» **Task objective**
Locate "Where should I" in the records below, then copy its line and every following line exactly, without the pictures.
-- Excerpted records follows --
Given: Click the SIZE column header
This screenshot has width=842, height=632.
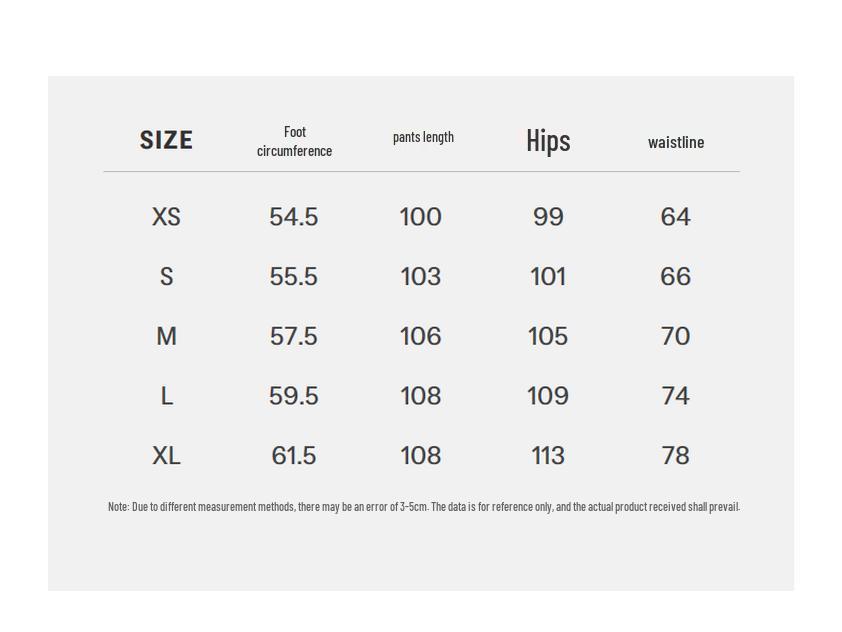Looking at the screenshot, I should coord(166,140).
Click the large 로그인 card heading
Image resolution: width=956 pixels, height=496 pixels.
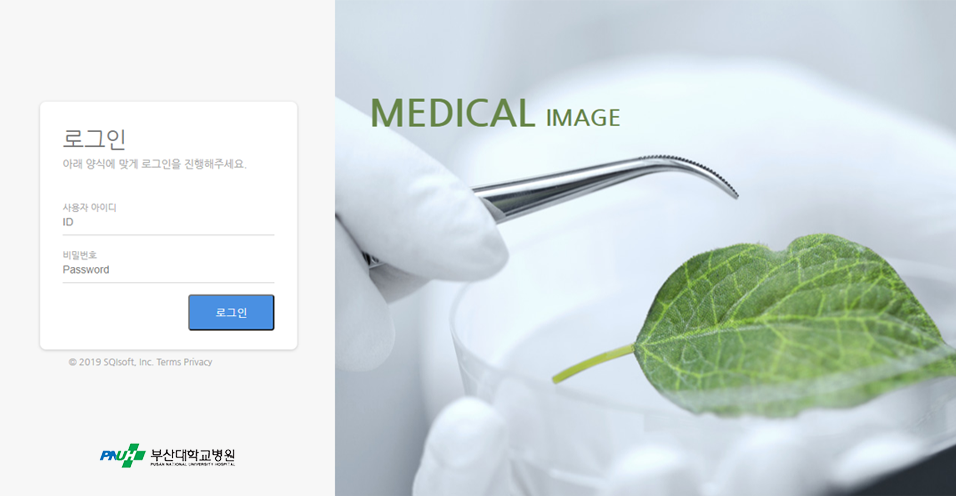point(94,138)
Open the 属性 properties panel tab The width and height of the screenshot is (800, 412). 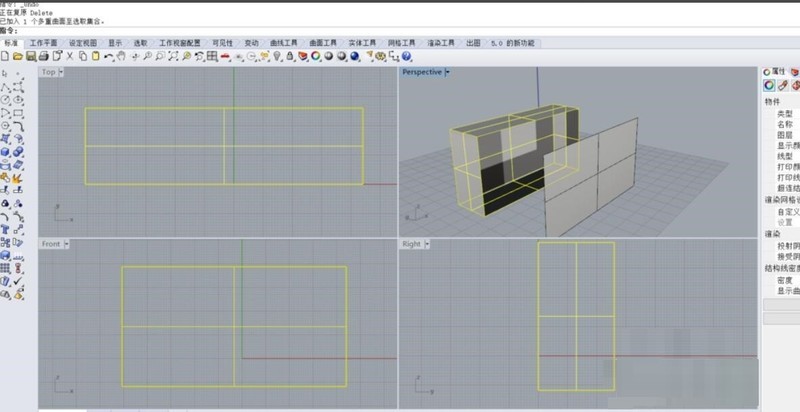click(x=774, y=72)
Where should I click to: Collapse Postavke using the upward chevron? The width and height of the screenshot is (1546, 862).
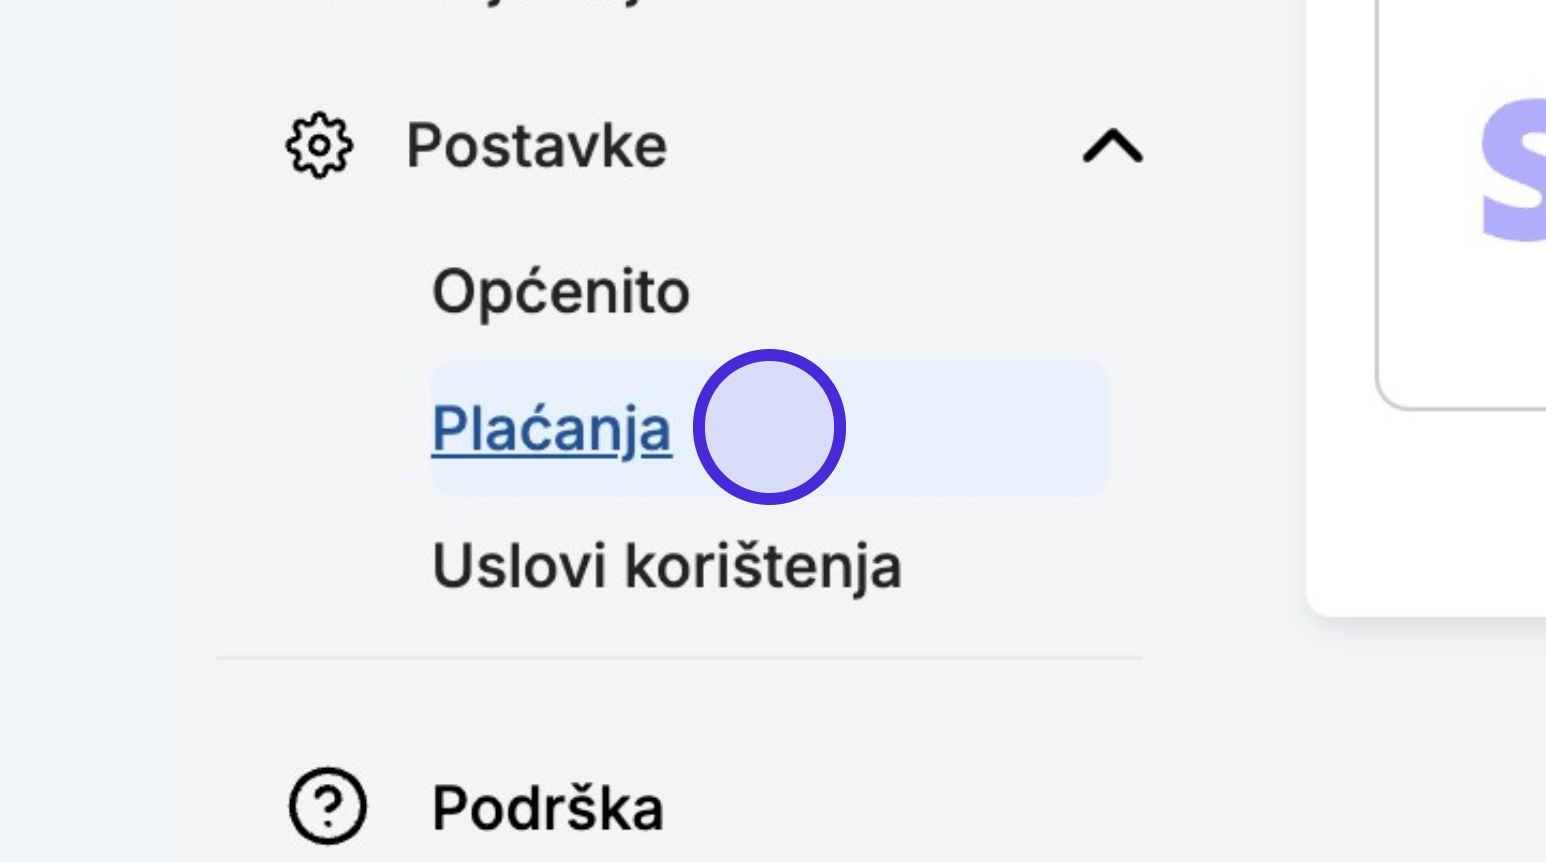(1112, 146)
-- Excerpted records concluded --
» **Task output**
Where should I click to: Collapse Postavke using the upward chevron? The width and height of the screenshot is (1546, 862).
(1112, 146)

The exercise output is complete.